El arte de disculparse

En medio del ruido mediático que ha desatado el patético adiós de ETA, la demanda de perdón de los obispos vascos por sus confesas complicidades con esta ha pasado a hurtadillas. Sin embargo, el asunto resulta altamente significativo, no sólo por el hecho casi inédito que la Iglesia católica pida perdón sino, sobre todo, porque pone de manifiesto su connivencia con el nacionalismo, más allá del normal. Algo que sigue pasando, por ejemplo, en Cataluña.

Es sabida la querencia del catolicismo por la política y es casi un tópico su imbricación con los nacionalismos. Polonia, por ejemplo, no se entiende sin el monasterio de la Virgen Negra de Cz?stochowa (como la de Montserrat, por cierto), la más venerada reliquia del país y uno de sus símbolos nacionales. Patria del «papa del milenio», Joan Pau II, Polonia sigue considerándose un baluarte contra la secularización de Occidente y la «propagación» del Islam. Sin cortarse un pelo, el gobierno ultraderechista del PISO aumenta las subvenciones estatales a la Iglesia, promueve la educación religiosa, prohíbe la píldora del día después, etc. El jesuita progresista Stanislaw Obirek resume claramente este panorama cuando afirma que «la situación política que tenemos hoy en Polonia se debe de al servilismo de todos los partidos políticos hacia la Iglesia«.

El catolicismo en Irlanda es, aun así, todo un ejemplo de contuberni entre religión y patria. Símbolos nacionales como el trébol, la cruz céltica o la Fiesta de Santo Patricio son típicamente católicos. Después de una prohibición de 60 años, hasta el 1995 no fue legalizado el divorcio en Irlanda y ahora se ha votado sobre el aborto. Cuando los nacionalistas irlandeses, en llena primera guerra mundial, estrenaron su bandera tricolor y proclamaron la República, lo hicieron en «nombre de Dios».

En España, no vamos en todo esto muy atrás.
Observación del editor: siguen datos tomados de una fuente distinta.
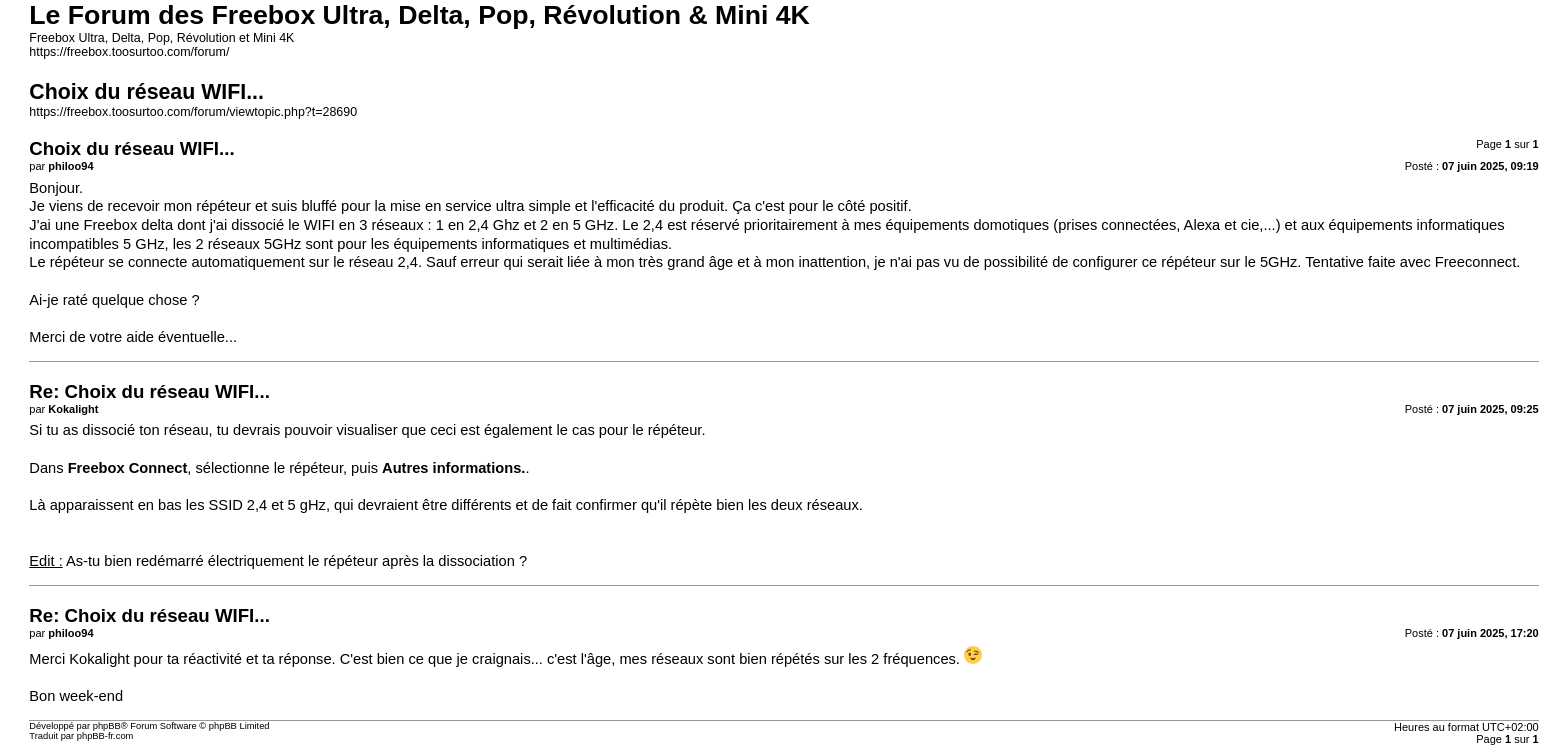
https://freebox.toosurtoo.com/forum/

El protagonismo adquirido por la Iglesia católica en la Guerra de Independencia (era entonces la única institución con cobertura llena en todo el territorio) fue el combustible que hizo quemar las posteriores guerras carlistas. La relación indisoluble entre la divinidad y el poder político se concretó entonces en aquello de «Dios, Patria y Rey», que desembocó en la infamia del nacional-catolicismo franquista. Mientras tanto, los catolicismos periféricos del País Vasco y Cataluña se las apañaban con sus respectivos nacionalismos, hasta límites estrambòtics. «Nosotros para Euskadi y Euskadi para Dios», proclamó Sabino Arana. Torras y Bages dijo que «Cataluña y la Iglesia son dos cosas en el pasado de nuestra tierra que es imposible separar«.
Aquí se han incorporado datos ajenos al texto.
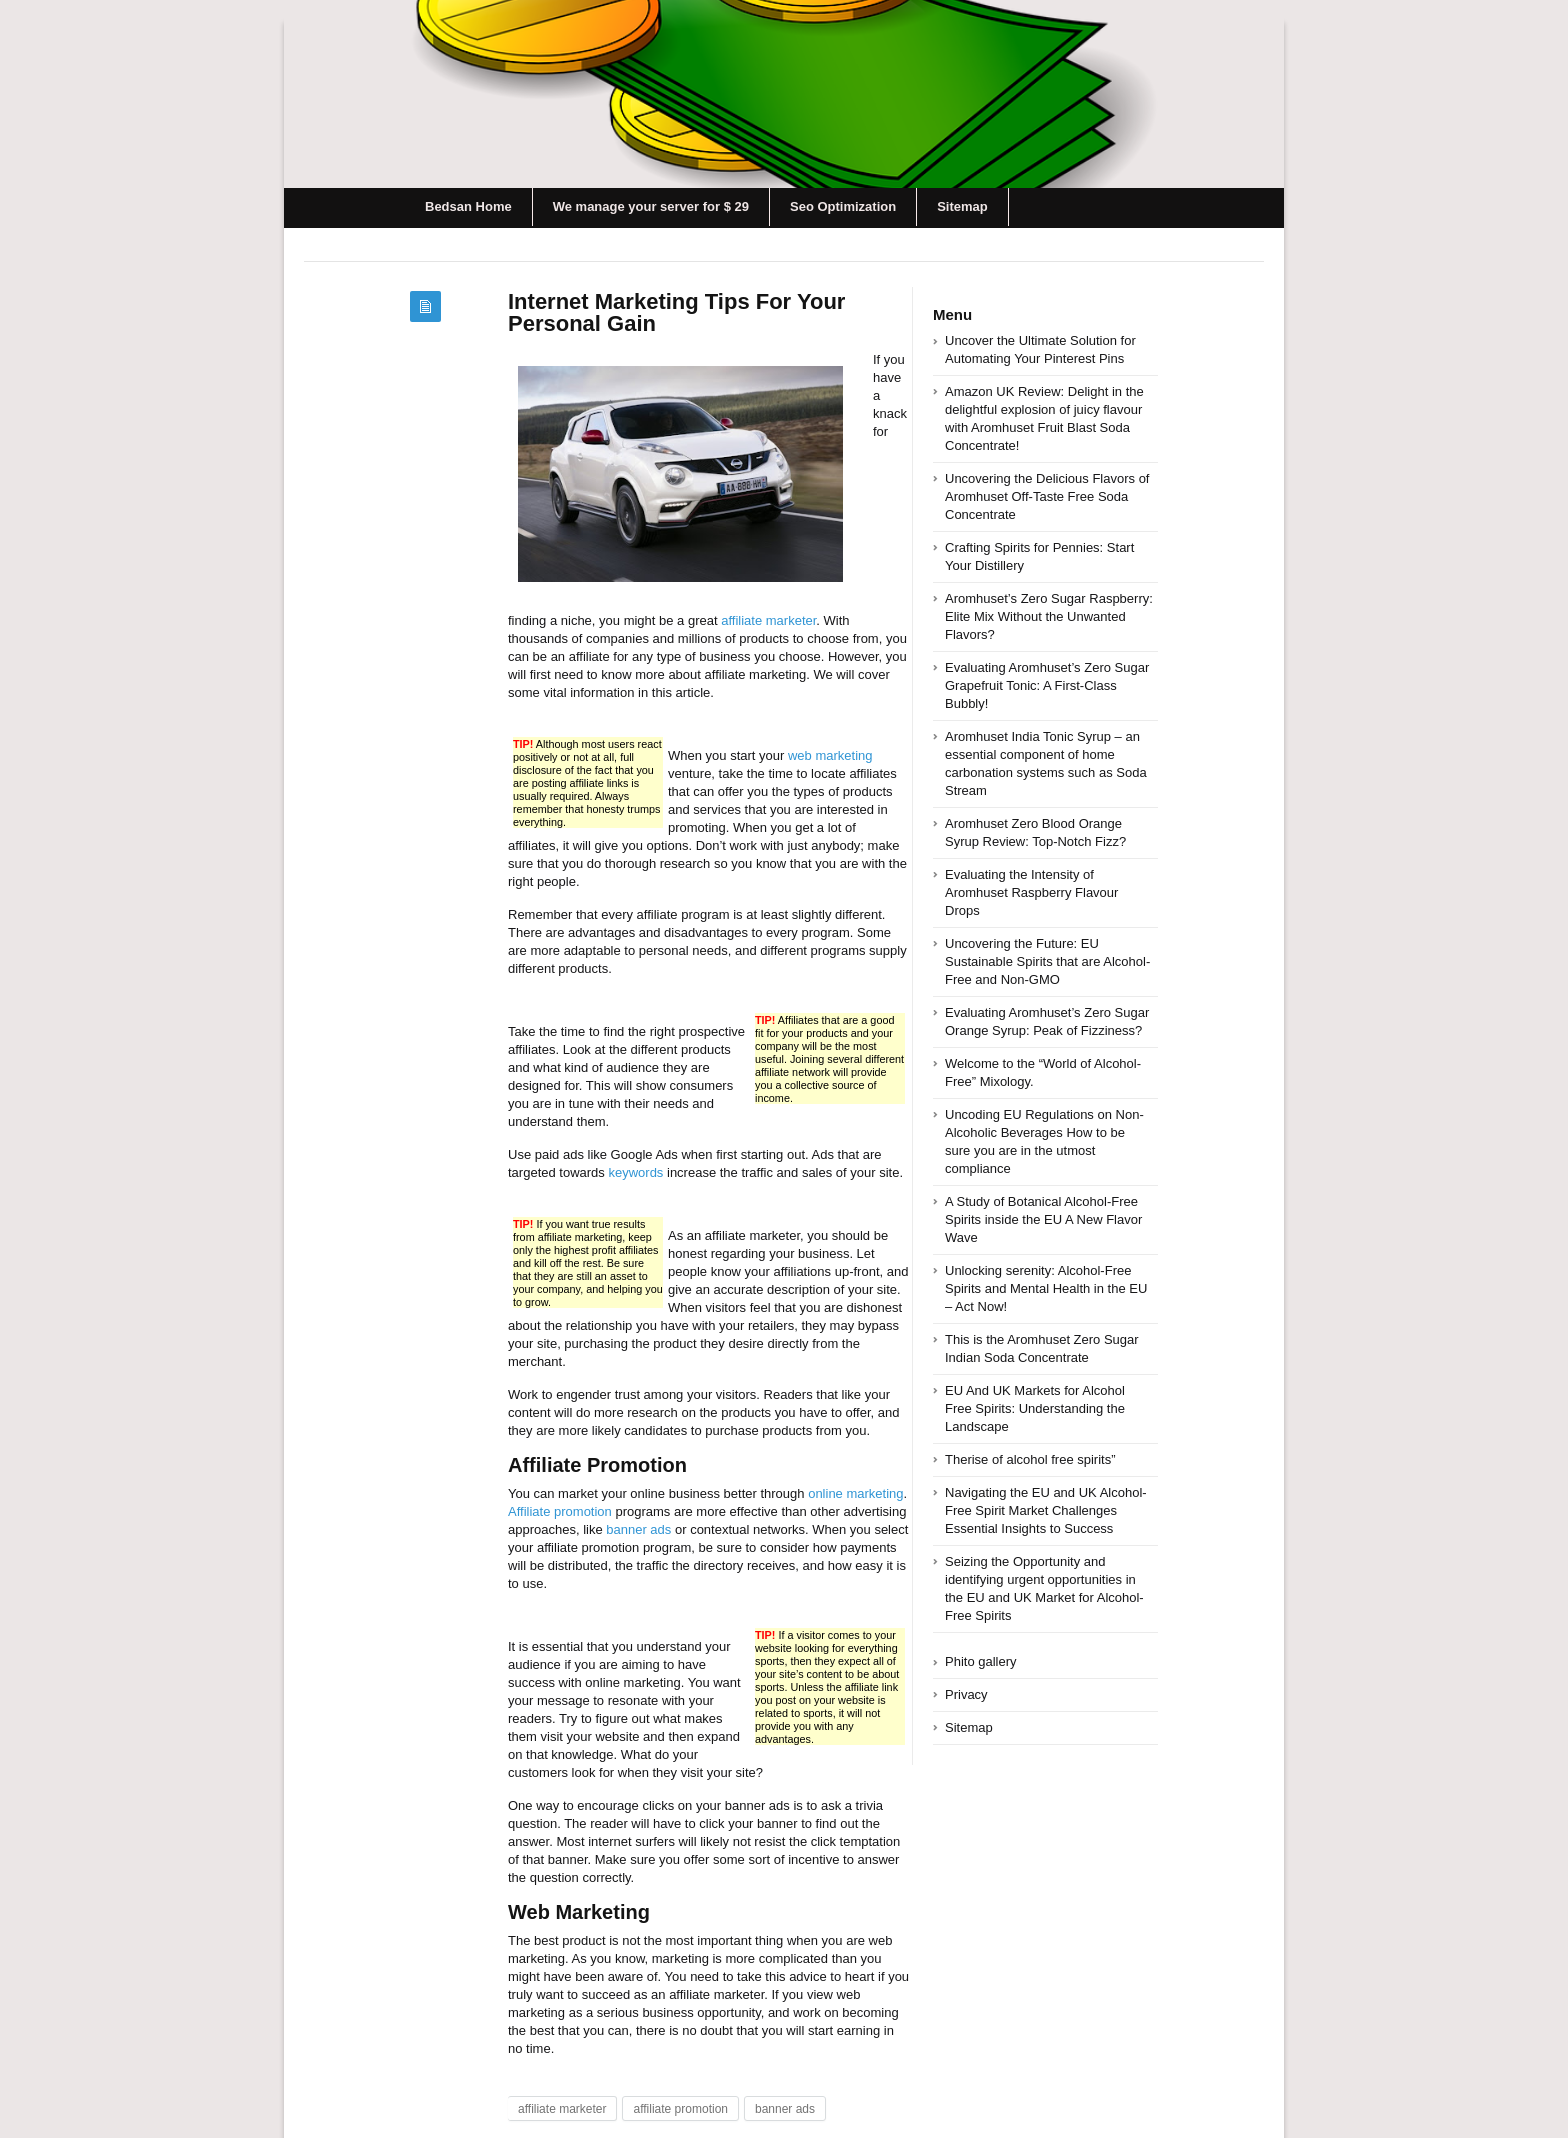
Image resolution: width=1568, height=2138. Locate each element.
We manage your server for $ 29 (651, 206)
Así las cosas, poco tiene nada de extraño que fueran los clérigos, sin tapujos, directamente, quienes organizaran las partidas armadas carlistas y, un siglo después, apoyaran a ETA. No sólo moral, esclar, sino logístico, económico y social. Eso sí, con discreción. Cómo se corresponde con su inmensa experiencia adquirida a lo largo de sus 2000 años de historia. Y ahora, cuatro horas después de que ETA anunciara su misa de salida, se descuelgan los obispos pidiendo perdón por sus «complicidades», sin especificar qué fueron, sin advertir sobre los males que implicó su jugada y sin decir qué harán para curar las heridas.

Y en Cataluña, con sus peculiaridades, se repite la película. «Movidos por los valores evangélicos y humanísticos» y «empujados por el amor sincero en el pueblo que queremos servir», 300 curas y frailes catalanes llamaban a votar el 1-O. «El derecho a decidir de los pueblos está por encima de la unidad de España», ha dicho el obispo de Solsona, Xavier Novel. Junto a él, Joan-Enric Vives, arzobispo de la Seu d’Urgell y copríncep de Andorra, el arzobispo de Tarragona y el obispo de Girona, Francesc Pardo, se han pronunciado en términos similares. Pandilla a la cual se suele sumar la exbisbe auxiliar de Barcelona, Sebastià Taltavull. Decenas de banderas en los campanarios de las iglesias, proclamas nacionalistas desde el santa sanctorum de Montserrat y la tarea de la trama de órdenes religiosas y entidades variopintes entre la «buena gente» rubrican la relación entre religión y nacionalismo en Cataluña. Un gran argumento por, cuando haga falta, ejercer el arte de disculparse, tan propio de la hipocresía católica.